I've seen a lot on all those transactions I've done, but I haven't seen it all. It seems like in every deal there was a new thing that comes up that I wasn't prepared for. From a buyer's perspective, buyers try to get contingencies to their transactions to the extent they can. That's rare in New York, we very rarely have any post-contract execution or due diligence. And by not having that post-execution due diligence, the contract deposit is hard when it goes up. There are times when people will make claims of breaches if they don't want to close, that's generally difficult to prove. But the most common area that creates an issue for a buyer is environmental. And there are several environmental issues we have here, we have lead paint, we have asbestos, we have potential oil leaks, and a number of buildings are still using heating oil.
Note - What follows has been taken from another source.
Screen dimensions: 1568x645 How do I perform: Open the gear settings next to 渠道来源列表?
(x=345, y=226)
Some of those tanks are very old.
A lot of buyers will ask for an environmental contingency, stating that if they find anything that is adverse, that there may be something referenced in the Phase 1 report that gives them concern that they want to check out, they'll ask for a contingency. And I always tell my seller, they could find one tablespoon of heating oil on the ground and say that's an adverse condition and not want to close.
We always try to flip the leverage on that environmental contingency and say, Okay, we will give you the contingency, but, we can either agree that you found an adverse condition, remediate the problem and make you close, or we as the seller can give you a credit for the cost of that remediation and make you close. Or we could decide to give you back your deposit and cancel the contract. But it's not your decision, it's our decision as a seller. That way, if a relatively minor issue comes up, you can remediate it. And it's not a free look for the buyer.
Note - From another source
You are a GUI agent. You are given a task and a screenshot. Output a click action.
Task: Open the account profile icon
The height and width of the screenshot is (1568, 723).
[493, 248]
In terms of the seller's side of things, what are some things that they try to put under the rug or any last-minute changes that it's not good practice and people should not be doing?
The sellers who I find getting in the most trouble are sellers who either don't want to do a full due diligence on their property or know that there is or suspect there may be a problem and they don't want to do the due diligence. For instance, in development transactions in New York, there's something called a massing study that's required, which tells you the shape the building can have, and how much mass you can have on the site. New York City is an as of right jurisdiction, our zoning tells us what type of building you can build, how much building you can build, and what shape that building can have. But it's very complicated.
Even the best professionals sometimes have to research certain conditions to figure out what can be done and what can't be done. I've always found that when the sellers don't want to pay to have a massing study done on a development site, there's a problem there. You want to make sure that you have that done. Also, regardless of the type of property you have, you want to make sure that you have an environmental report and a Phase 1 study done. In our multifamily properties, our rent regulation system is a labyrinth of rules, regulations, and guidelines. To do very in-depth due diligence to figure out whether your tenants are legal, your rents are legal, whether the unit was deregulated properly or not, it takes a lot of professionals to figure this out. If you don't take the time to figure that out, you don't know what you're selling.
Those are pitfalls that I see sellers get into trouble with where they don't want to spend the money to figure out what it is that they own. And if they don't know what they own, I don't know what they're selling, and it has become problematic over the years. There are many times when I will tell a seller, You have to do this, if you don't, it's very questionable whether you can even sell the property or not. It's important to know what you're selling, if a seller doesn't want to investigate those things, they are either aware of a problem or suspect that there's a problem. And they don't want other people to know about it.